I really enjoy cooking and trying new recipes. I want to be able to share some of these recipes with others since I enjoy when others share yummy recipes with me! It's also a great way to store them for my children to have when they grow up!
Wednesday, December 23, 2009
White Chili
My mom sent me this recipe the other day because she made it and loved it so much she shared it with me. I really did enjoy it as well, so now I'm sharing it with you. My mom bought a lemon pepper rotisserie chicken and used the meat off of that. I just boiled some chicken breasts and shredded them, and so I think mine needed some more seasonings. Next time I think I will try adding some more of the chili seasoning to it or using a rotisserie like my mom did. Next time maybe I will make my own rotisserie chicken in a crockpot and then use the meat off of that. :-)
Ingredients
(Makes about 11 cups)
-3 to 4 cups chopped cooked chicken
-4 (16 oz) cans navy beans, drained and rinsed
-4 (4.5 oz) cans chopped green chilis
-1 (14-oz) can low -sodium fat-free chicken broth (I used 2 cups of water with 2 chicken boullion cubes)

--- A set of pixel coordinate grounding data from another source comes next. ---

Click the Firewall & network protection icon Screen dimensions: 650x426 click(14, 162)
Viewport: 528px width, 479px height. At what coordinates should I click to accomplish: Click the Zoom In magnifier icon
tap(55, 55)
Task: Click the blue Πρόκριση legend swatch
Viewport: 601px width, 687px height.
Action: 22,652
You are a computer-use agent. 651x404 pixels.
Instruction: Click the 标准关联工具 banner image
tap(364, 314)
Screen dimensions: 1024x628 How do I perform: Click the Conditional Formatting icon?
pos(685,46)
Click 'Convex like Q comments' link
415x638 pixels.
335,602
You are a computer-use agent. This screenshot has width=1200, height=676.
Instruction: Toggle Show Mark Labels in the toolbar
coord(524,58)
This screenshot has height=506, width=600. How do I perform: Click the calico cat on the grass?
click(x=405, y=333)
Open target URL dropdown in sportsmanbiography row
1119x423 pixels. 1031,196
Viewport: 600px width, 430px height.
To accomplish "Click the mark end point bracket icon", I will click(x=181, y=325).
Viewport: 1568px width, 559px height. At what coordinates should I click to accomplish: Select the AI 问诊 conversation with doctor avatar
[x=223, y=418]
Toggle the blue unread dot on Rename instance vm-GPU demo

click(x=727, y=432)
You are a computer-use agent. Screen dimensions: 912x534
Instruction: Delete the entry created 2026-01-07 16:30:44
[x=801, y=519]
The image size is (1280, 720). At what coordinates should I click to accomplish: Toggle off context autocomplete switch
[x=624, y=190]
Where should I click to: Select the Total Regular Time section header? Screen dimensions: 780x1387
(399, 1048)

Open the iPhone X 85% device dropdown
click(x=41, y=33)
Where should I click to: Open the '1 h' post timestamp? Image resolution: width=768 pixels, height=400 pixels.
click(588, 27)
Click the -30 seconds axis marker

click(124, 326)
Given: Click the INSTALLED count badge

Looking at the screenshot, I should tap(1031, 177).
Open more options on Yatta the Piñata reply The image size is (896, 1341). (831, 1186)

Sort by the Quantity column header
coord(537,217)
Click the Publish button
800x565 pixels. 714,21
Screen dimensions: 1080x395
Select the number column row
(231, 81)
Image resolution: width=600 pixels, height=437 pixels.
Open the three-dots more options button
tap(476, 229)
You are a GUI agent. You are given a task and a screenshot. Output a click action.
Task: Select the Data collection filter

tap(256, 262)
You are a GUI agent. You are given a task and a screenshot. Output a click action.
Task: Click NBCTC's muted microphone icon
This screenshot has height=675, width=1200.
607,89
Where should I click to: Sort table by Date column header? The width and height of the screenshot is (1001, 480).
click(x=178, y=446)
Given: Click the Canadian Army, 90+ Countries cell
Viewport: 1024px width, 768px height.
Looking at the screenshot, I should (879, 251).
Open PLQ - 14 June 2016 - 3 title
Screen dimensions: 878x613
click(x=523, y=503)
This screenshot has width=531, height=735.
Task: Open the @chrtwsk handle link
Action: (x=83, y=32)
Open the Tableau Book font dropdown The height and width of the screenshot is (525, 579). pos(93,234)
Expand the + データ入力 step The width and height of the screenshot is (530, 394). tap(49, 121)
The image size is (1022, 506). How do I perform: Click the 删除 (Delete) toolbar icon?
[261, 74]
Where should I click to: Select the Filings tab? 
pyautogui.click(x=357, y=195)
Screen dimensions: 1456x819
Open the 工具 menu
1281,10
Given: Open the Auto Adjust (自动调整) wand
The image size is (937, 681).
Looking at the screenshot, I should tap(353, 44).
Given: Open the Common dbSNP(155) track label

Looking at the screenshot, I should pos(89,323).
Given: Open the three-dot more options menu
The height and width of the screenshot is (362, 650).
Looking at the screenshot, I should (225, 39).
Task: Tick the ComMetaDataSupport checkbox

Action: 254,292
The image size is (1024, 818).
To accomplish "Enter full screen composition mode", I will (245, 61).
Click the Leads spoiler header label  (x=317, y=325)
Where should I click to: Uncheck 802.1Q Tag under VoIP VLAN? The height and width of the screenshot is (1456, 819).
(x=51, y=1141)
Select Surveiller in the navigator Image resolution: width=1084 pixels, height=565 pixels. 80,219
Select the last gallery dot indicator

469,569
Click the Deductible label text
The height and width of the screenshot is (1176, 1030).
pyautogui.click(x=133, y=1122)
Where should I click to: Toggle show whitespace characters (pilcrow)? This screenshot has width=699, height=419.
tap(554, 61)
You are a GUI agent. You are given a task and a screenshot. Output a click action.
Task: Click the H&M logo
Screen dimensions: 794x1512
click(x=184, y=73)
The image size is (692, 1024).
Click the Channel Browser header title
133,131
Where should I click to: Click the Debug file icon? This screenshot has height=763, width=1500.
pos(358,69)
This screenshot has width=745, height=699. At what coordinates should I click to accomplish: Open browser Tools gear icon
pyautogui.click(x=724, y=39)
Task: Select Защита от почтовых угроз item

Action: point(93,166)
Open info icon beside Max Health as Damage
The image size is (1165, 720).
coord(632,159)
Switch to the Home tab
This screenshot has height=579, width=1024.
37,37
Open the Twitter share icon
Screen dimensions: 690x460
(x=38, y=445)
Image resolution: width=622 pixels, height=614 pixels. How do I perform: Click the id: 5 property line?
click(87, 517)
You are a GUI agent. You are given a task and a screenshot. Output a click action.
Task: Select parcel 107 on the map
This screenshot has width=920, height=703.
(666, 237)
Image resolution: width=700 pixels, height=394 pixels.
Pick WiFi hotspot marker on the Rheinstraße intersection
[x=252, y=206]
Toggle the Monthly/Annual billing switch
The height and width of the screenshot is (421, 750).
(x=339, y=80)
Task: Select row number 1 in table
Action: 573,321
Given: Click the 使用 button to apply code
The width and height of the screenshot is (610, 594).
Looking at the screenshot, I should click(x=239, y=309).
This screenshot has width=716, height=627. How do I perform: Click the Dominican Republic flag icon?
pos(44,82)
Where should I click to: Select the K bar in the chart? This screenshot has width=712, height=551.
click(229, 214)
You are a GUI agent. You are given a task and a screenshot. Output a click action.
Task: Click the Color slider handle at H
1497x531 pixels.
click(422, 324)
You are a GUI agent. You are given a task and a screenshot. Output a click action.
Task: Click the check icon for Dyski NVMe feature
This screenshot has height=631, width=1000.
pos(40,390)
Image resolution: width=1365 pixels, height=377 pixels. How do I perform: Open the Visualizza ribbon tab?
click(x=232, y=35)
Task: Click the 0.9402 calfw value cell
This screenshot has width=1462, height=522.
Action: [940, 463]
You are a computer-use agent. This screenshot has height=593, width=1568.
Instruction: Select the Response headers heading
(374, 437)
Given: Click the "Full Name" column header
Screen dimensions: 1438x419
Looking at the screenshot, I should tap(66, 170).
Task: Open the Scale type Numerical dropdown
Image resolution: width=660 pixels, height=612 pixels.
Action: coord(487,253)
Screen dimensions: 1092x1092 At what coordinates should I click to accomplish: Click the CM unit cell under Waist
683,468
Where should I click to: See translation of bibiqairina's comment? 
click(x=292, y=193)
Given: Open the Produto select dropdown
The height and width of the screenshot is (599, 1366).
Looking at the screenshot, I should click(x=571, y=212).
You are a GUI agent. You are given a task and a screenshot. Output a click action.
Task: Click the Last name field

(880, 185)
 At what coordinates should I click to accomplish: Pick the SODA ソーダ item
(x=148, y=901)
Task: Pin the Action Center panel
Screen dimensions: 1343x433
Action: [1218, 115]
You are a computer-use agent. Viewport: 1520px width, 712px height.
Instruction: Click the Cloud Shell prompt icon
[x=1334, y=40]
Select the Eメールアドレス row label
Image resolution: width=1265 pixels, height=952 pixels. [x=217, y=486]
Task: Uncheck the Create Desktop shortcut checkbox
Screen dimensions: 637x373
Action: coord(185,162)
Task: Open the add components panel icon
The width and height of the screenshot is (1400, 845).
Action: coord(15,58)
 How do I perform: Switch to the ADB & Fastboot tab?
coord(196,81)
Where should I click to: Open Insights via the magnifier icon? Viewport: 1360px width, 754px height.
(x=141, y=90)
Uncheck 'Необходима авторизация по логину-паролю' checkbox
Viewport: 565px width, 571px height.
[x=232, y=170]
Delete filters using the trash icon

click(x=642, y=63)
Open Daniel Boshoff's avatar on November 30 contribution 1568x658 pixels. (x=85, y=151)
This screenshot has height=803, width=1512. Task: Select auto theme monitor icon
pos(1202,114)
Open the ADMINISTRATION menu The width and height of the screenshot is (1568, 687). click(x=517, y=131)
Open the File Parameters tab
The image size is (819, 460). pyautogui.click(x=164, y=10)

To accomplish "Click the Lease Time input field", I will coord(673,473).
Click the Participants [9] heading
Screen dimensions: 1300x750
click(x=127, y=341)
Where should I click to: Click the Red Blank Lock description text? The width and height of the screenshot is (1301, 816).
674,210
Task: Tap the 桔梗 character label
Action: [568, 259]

-2 Tbs. or more Chili Seasoning Mix (recipe follows)
Chili Seasoning Mix
(Makes about 1 1/3 cups)
-3/4 cup chili powder
-2 Tbs. ground cumin
-2 Tbs. dried oregano (I used fresh from my garden)
-2 Tbs. dried minced onion
-2 Tbs. seasoned salt
-2 Tbs. sugar
-1 tsp. garlic powder
Stir together ingredients until evenly mixed. Store in an airtight container at room temperature for up to 4 months. Shake or stir well before using. Directions
Stir together the five ingredients in a Dutch oven (large cooking pot): bring to a boil over medium-high heat, stirring occasionally. Cover, reduce heat to low, and simmer, stirring occasionally for 15 minutes.
Crockpot: Add all ingredients to crockpot. Stir, cover, and cook on high 4-6 hours or high 8-10.